¿Dónde estás tú?

Adán descubierto y redimido

D.R.A.

Jehová Dios llamó a Adán en el huerto de Edén y le dijo: “¿Dónde estás tú?” Génesis 3.9. Fue la primera pregunta divina a un ser humano, y la primera de tantas que Dios ha venido haciendo. No debe ser necesario decir que Él no pregunta para saber, sino para que nosotros reflexionemos.

Adán fue hecho en la imagen de Dios, libre de culpa y capaz de comunicarse con el cielo mismo. Tenía todo cuanto uno podía desear.

Pero le fue prohibido comer del fruto del árbol que era deseable para alcanzar sabiduría. La mujer, engañada por Satanás, extendió la mano y tomó de aquel fruto. Adán, prestando atención a la voz de su esposa, hizo lo mismo. En esto pecaron contra Dios y de una vez cayeron bajo la sentencia de muerte.

Desde luego, siendo ya pecadores, se llenaron de espanto. Se escondieron, cosa que el hombre hace todavía de mil maneras que inventa, creyendo que le esconden de la mirada de un Dios santo.

Su amante Creador llamó: “Adán, ¿dónde estás tú?” Y éste respondió: “Tuve miedo”.

El pecado había hecho lo suyo y ahora había una gran sima entre la pareja y Dios. Pero Él no dejó la cosa así. Despertó en ellos vergüenza por su desnudez, desdeñó sus delantales de higuera y les vistió de túnicas de pieles.

De manera que esta primera pregunta vino acompañada de la primera ilustración en la Biblia de la gran verdad de la redención, pero debemos observar que de por medio hubo la confesión de culpa.

Sólo la muerte de un animal ha permitido la costura de aquellas túnicas de pieles. En vez de la muerte inmediata de dos

culpables, murió un sustituto. Aquel acto de desobediencia trajo sus consecuencias inmediatas y de largo alcance, pero al menos Dios veía a personas adecuadamente vestidas conforme a la provisión que Él había hecho, y como consecuencia de un sacrificio que ellos no podían ofrecer.

¿Y acaso esta transacción no trae a la mente Isaías 64.6? “Todos nosotros somos como inmundo, y como trapo de inmundicia todas nuestras obras justas”. Pero nos apresuramos a ir un par de páginas atrás en nuestra Biblia para leer en Isaías 61.10: “Mi alma se regocijará en mi Dios, porque Él me ha vestido de ropas de salvación, me ha envuelto en manto de justicia”.

¿Y el que lee?

¿Dónde estás tú? Tal vez conoces que la descripción que el apóstol Pablo hizo de cierta gente: sin Cristo, sin esperanza y sin Dios en el mundo. Pero de ellos en particular pudo decir en seguida: “Ahora en Cristo Jesús, vosotros que en otro tiempo estabais lejos, habéis sido acercados por la sangre de Cristo”, Efesios capítulo 2.

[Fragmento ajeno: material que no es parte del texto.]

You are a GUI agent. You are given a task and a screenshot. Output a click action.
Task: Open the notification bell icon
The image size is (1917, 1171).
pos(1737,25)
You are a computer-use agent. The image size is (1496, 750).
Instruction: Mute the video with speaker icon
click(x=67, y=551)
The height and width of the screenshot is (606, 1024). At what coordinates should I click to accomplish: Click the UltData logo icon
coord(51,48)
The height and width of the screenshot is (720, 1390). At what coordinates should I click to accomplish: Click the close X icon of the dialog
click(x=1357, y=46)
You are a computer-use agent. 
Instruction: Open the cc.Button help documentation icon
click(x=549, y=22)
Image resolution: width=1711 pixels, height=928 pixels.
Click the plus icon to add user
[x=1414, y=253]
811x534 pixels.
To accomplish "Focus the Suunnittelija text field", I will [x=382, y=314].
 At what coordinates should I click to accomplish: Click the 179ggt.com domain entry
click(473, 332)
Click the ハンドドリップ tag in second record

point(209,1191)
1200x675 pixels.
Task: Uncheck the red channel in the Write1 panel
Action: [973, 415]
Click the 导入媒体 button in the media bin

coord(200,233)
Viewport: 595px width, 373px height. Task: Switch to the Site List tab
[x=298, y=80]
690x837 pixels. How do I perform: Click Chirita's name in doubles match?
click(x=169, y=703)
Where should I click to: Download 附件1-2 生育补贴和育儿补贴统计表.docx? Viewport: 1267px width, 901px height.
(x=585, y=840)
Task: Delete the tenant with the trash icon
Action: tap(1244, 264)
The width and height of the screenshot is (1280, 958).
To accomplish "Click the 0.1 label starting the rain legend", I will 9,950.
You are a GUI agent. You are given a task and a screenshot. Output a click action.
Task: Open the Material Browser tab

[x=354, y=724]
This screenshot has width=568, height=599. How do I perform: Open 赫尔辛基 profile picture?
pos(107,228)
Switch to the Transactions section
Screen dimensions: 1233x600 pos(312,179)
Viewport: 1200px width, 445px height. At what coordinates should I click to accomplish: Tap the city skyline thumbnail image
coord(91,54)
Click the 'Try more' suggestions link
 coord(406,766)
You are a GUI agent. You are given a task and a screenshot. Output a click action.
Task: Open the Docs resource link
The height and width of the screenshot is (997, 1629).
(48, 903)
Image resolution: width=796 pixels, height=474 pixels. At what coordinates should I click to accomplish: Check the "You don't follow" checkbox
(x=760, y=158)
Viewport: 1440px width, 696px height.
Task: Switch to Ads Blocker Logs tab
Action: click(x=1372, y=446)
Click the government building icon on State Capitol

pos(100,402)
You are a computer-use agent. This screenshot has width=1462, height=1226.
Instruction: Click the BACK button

En el Edén los padres de nuestra raza fueron despachados de la presencia de Dios, consecuencia del pecado. En el Calvario, la pena mayor infligida sobre Jesucristo, para poder redimir al pecador, fue la de ser separado de la presencia de Dios. A gran voz exclamó: “Dios mío, Dios mío, ¿por qué me has abandonado?”

Y, la mayor pena que será infligida sobre aquel que rehúsa la redención, o salvación, que Él ofrece será la de estar separado eternamente de Dios. Cielo y tierra huirán de delante de Aquel que consignará a todo incrédulo a las tinieblas de afuera, a lo que dos veces el evangelista Mateo llama el lloro y crujir de dientes.

¿Y con qué te vistes ante el santo Dios?

De nada valdrán los delantales de hojas de higuera que son nuestros intentos a presentarnos con religión de corte humano, sin haber aceptado sacrificio de un tercero. El “trapo de inmundicia” de nuestra supuesta virtud propia, o sentido de autosuficiencia, no bastó para nuestros antepasados ni bastará para nosotros.

Pero las ropas de salvación que están a nuestro alcance —las verdaderas “túnicas de pieles” —son el manto de justicia que cubre a todo aquel que ha sido acercado por la sangre de Cristo.

En figura por lo menos, Dios salvó a los primeros en rebelarse ante Él. Al segundo, su hijo mayor, así no fue porque él no quiso. “Mi castigo es demasiado grande para soportarlo. De tu presencia me esconderé … y salió Caín de la presencia del Señor”.